About this exercise =
Print the records exactly. Miss nothing.

Saved entries:
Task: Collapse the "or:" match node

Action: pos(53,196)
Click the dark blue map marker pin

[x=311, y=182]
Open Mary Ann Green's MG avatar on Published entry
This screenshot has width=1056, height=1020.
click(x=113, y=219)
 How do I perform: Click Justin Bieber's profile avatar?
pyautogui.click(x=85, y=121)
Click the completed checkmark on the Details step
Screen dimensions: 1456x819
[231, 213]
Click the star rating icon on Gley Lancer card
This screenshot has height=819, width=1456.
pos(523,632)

Result =
Task: Collapse the "or:" match node

Action: pos(53,196)
Click the dark blue map marker pin

[x=311, y=182]
Open Mary Ann Green's MG avatar on Published entry
This screenshot has width=1056, height=1020.
click(x=113, y=219)
 How do I perform: Click Justin Bieber's profile avatar?
pyautogui.click(x=85, y=121)
Click the completed checkmark on the Details step
Screen dimensions: 1456x819
[231, 213]
Click the star rating icon on Gley Lancer card
This screenshot has height=819, width=1456.
pos(523,632)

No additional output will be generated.